Closed rafwiewiora closed 8 years ago
Can you reformat this as a short, succinct statement of the suggested improvement(s)?
Of course, sorry!
Action I wanted: Look at Uniprot code: Q9NQR1 and model the SET domain using all PDB structures available under that code.
Required input:
ensembler quickmodel --target_uniprot_entry_name "SETD8_HUMAN" --template_uniprot_query "accession:q9nqr1" --no-loopmodel --uniprot_domain_regex "SET"
Redundancies: --target_uniprot_entry_name "SETD8_HUMAN"
and --template_uniprot_query "accession:q9nqr1"

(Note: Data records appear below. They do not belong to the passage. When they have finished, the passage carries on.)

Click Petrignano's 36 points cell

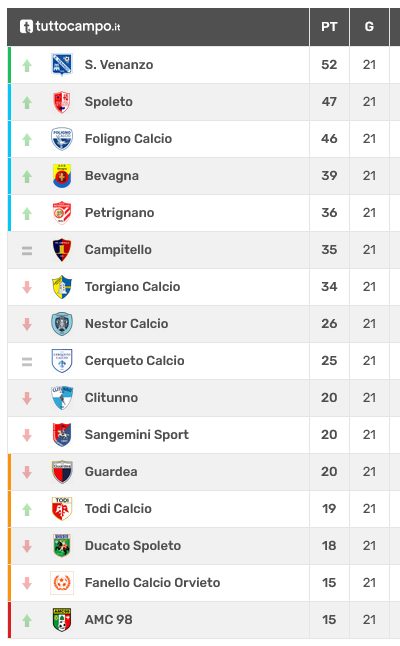click(x=329, y=213)
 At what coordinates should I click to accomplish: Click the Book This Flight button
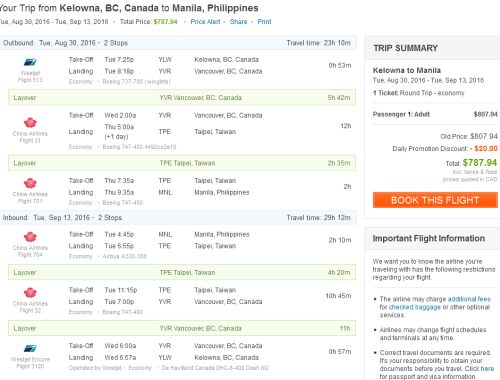click(435, 200)
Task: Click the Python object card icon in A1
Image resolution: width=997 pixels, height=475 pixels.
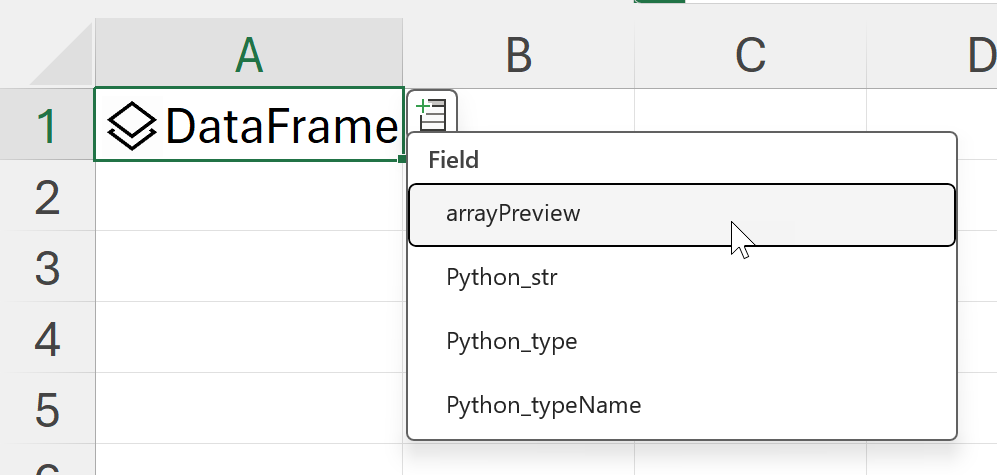Action: (132, 126)
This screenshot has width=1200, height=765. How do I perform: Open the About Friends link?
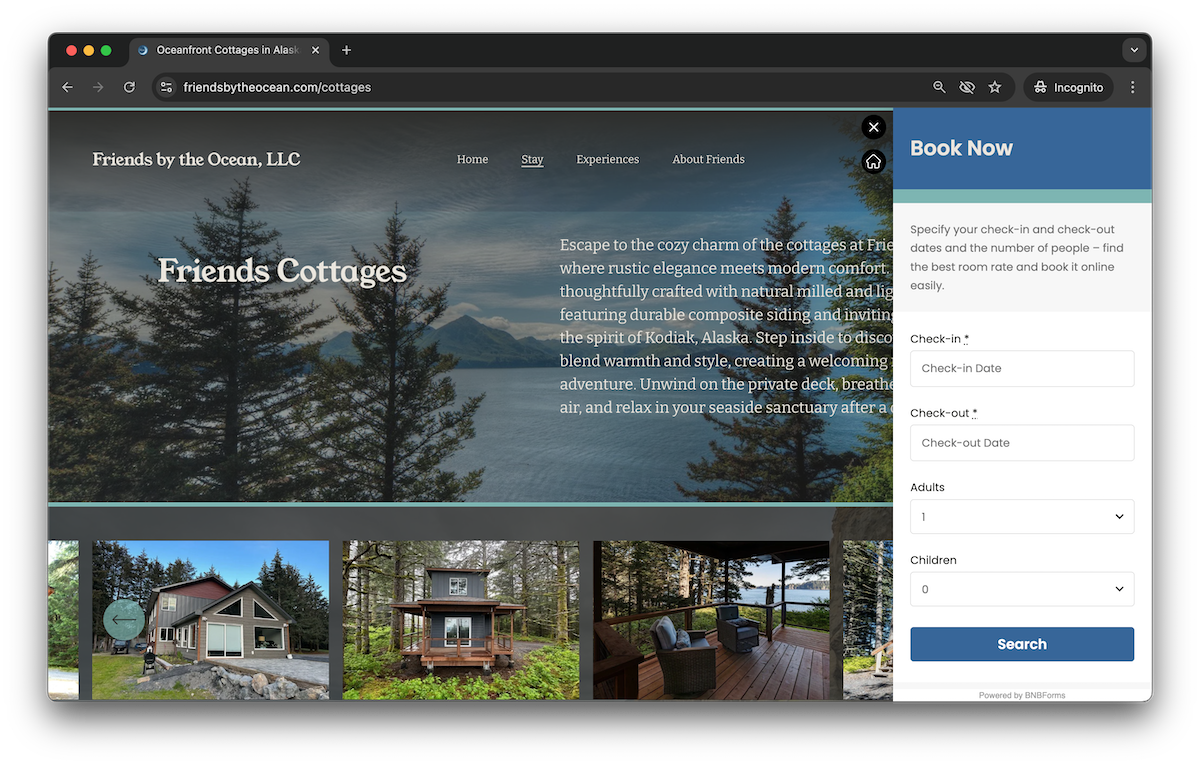tap(708, 160)
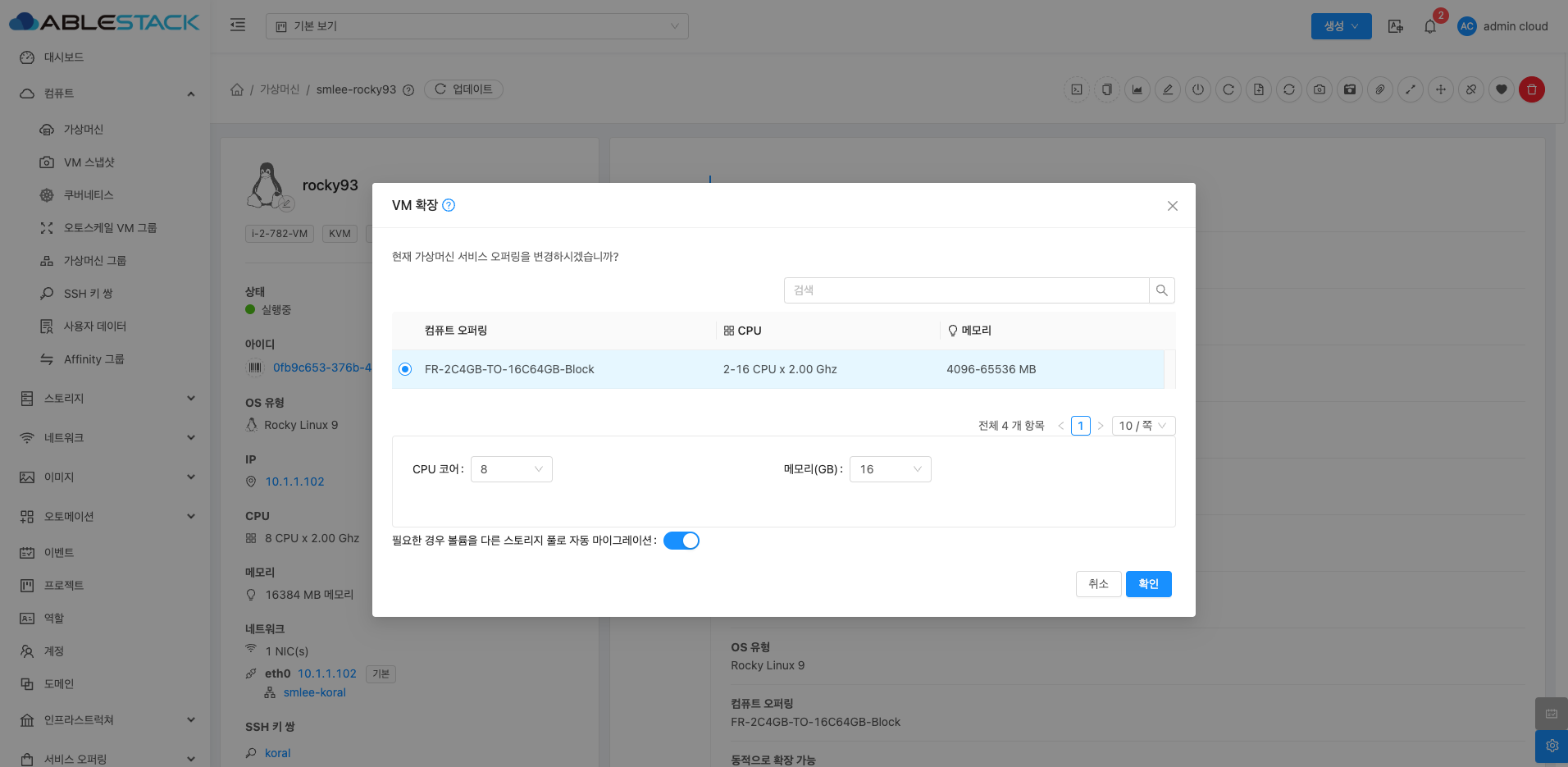Click the 확인 button

click(1148, 584)
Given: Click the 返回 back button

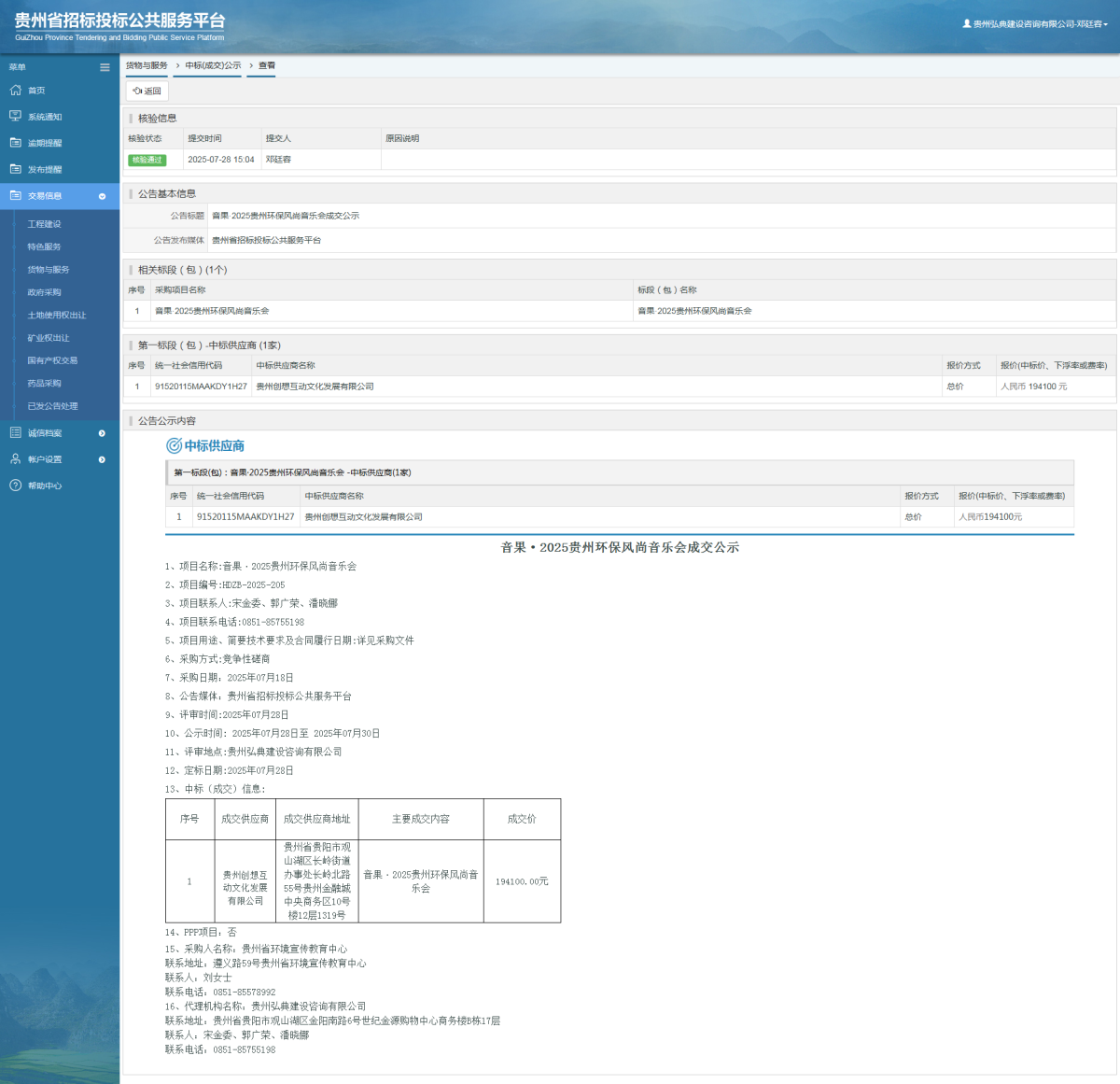Looking at the screenshot, I should pos(147,92).
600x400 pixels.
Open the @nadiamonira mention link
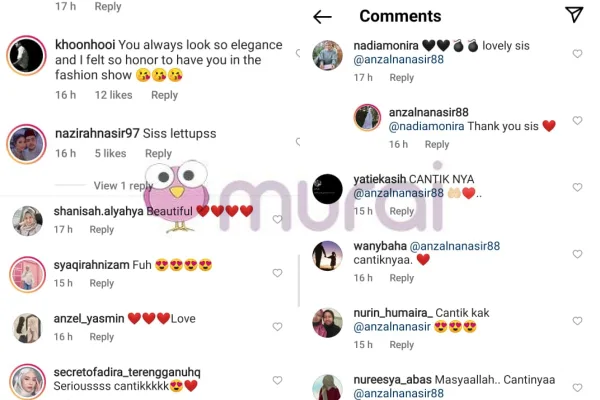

- same thing specified twice, in two different forms - also no availability to just pass the Q9NQR1 code - why have to generate the accession:q9nqr1
string (I never remember the word is accession...)
Proposal: replace the redundancy with a single, just Uniprot code containing, argument:
--target_template_uniprot_code Q9NQR1
so the full call would be for me:
ensembler quickmodel --target_template_uniprot_code Q9NQR1--no-loopmodel --uniprot_domain_regex "SET"
Further proposal would be to get rid of having to mention the domain, and just do 'as much modeling on the given sequence from Uniprot code as possible' - i.e. just cut the sequence to the biggest coverage from PDB available. This must be done somewhere internally already or Modeller does it - but perhaps this might lead to problems because I've only tried one use case here.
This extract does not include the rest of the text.